C’est la colère du jour : Samy Naceri, l’acteur emblématique de la série des Taxi du 1 au 4, se retrouve exclu du banquet de la préparation du 5e opus. Comme il le dit lui-même, les Taxi c’est 50 millions d’entrées en cumulé, une grosse pub pour Peugoet (la fameuse 406 spéciale) et pour la ville de Marseille. OK, les flics passent pour des abrutis dans le film, mais Besson n’a jamais fait dans la dentelle question scénario. Plutôt dans la reprise, mais c’est un autre débat.
Là on va rester concentrés sur Samy. Blaireau rebeu qui a laissé passer une chance inouïe pour les uns, acteur populaire qui n’a pas su gérer son succès pour les autres, toujours est-il que Samy se retrouve aujourd’hui sans un flèche. Luc (Besson) lui a tendu plusieurs fois la main, mais Samy retombe souvent dans les outrances, et les fantômes du passé. La nuit, les boîtes, les potes, les marlous, les affaires, les flics, les juges, l’hosto… tout ça se conjugue assez mal avec la bankabilité que toute prod sérieuse réclame à son acteur fétiche.

☆ ☆ ☆

→ **Consigne**
Recopiez à l'identique le passage de l'article ci-dessus sur Samy Naceri qui va de « C’est la colère » à « un autre débat. ».

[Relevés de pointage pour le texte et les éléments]
☆ ☆ ☆

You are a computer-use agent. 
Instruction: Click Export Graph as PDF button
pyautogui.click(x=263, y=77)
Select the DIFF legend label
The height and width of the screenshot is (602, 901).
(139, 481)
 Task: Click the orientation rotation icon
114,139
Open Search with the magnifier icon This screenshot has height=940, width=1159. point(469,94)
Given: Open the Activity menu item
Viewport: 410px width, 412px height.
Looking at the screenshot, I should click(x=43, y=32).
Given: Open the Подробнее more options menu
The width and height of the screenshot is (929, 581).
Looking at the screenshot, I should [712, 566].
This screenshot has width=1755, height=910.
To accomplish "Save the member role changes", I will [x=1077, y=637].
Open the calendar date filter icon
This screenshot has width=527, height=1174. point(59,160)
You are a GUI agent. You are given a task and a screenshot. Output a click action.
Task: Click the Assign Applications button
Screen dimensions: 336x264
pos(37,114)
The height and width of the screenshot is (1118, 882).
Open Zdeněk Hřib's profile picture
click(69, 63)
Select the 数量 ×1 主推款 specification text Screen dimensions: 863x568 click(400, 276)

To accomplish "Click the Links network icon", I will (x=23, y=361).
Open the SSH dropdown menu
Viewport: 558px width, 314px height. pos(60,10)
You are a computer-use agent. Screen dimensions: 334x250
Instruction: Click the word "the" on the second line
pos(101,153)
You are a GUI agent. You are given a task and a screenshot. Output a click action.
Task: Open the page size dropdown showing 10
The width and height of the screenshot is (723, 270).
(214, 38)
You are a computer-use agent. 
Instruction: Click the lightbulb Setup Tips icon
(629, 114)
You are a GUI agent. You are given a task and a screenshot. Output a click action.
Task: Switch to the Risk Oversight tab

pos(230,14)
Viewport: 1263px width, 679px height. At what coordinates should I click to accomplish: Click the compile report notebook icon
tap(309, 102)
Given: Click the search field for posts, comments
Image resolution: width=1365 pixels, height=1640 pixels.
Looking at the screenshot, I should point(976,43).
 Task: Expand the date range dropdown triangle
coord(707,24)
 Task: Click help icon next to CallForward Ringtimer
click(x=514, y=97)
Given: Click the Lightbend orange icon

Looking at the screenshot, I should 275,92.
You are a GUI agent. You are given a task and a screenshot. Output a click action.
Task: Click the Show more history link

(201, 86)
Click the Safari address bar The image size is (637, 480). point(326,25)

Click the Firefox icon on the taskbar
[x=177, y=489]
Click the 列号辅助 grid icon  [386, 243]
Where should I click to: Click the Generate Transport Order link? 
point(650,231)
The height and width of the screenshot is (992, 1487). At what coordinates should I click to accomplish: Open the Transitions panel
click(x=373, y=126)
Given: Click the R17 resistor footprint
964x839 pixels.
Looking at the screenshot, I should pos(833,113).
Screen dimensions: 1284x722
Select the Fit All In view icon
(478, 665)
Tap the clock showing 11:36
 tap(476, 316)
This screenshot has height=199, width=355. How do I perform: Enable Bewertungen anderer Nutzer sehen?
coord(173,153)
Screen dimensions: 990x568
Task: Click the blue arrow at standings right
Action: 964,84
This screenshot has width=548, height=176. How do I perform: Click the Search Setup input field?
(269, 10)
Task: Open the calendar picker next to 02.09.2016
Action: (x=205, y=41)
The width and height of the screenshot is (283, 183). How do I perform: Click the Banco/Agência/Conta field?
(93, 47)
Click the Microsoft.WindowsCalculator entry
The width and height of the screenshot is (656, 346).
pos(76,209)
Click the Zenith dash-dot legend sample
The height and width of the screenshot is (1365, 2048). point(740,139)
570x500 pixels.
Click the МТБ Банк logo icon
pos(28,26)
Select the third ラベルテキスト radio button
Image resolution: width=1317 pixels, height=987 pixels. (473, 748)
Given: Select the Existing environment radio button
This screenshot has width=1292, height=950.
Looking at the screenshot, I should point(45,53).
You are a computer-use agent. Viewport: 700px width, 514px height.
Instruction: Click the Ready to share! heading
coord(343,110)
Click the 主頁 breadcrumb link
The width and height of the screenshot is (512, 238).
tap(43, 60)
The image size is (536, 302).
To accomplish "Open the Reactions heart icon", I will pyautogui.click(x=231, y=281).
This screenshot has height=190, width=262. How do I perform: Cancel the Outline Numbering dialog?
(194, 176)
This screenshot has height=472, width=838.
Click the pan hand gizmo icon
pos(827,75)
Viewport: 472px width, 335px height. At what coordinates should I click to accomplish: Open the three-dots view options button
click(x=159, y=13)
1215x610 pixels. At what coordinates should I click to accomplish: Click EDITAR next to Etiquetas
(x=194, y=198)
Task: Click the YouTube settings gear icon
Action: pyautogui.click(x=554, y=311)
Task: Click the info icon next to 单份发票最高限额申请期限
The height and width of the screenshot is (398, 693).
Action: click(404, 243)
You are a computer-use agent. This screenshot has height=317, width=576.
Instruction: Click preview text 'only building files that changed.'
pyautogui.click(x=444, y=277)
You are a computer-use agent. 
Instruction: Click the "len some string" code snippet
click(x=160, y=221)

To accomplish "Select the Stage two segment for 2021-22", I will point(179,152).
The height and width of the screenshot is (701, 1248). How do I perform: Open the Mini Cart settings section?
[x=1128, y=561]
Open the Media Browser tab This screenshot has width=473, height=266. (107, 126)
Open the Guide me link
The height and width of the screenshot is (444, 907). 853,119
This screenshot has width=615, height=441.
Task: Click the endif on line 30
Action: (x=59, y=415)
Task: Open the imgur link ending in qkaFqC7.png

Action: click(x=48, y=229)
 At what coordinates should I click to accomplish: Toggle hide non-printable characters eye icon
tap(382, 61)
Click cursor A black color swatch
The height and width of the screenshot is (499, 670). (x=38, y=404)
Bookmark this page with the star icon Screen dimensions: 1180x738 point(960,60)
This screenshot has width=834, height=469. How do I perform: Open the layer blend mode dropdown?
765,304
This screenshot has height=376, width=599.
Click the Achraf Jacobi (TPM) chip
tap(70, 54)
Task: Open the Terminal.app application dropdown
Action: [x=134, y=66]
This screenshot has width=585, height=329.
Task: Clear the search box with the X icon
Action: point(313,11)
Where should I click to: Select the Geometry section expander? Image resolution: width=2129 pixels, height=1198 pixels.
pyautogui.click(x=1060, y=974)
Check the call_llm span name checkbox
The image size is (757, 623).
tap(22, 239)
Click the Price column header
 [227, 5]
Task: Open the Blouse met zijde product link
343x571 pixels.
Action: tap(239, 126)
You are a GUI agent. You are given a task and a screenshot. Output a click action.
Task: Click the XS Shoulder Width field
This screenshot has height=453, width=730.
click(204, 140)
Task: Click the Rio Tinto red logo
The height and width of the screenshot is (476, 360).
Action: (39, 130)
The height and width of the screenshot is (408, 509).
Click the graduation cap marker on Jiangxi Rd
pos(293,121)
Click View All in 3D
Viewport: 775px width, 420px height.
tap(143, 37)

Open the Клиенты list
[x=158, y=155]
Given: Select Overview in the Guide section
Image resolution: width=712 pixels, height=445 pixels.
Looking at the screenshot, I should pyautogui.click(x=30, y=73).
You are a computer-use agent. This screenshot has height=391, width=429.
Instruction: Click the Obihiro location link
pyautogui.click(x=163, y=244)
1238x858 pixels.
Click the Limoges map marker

☆ ☆ ☆

→ **Solution proposée**
C’est la colère du jour : Samy Naceri, l’acteur emblématique de la série des Taxi du 1 au 4, se retrouve exclu du banquet de la préparation du 5e opus. Comme il le dit lui-même, les Taxi c’est 50 millions d’entrées en cumulé, une grosse pub pour Peugoet (la fameuse 406 spéciale) et pour la ville de Marseille. OK, les flics passent pour des abrutis dans le film, mais Besson n’a jamais fait dans la dentelle question scénario. Plutôt dans la reprise, mais c’est un autre débat.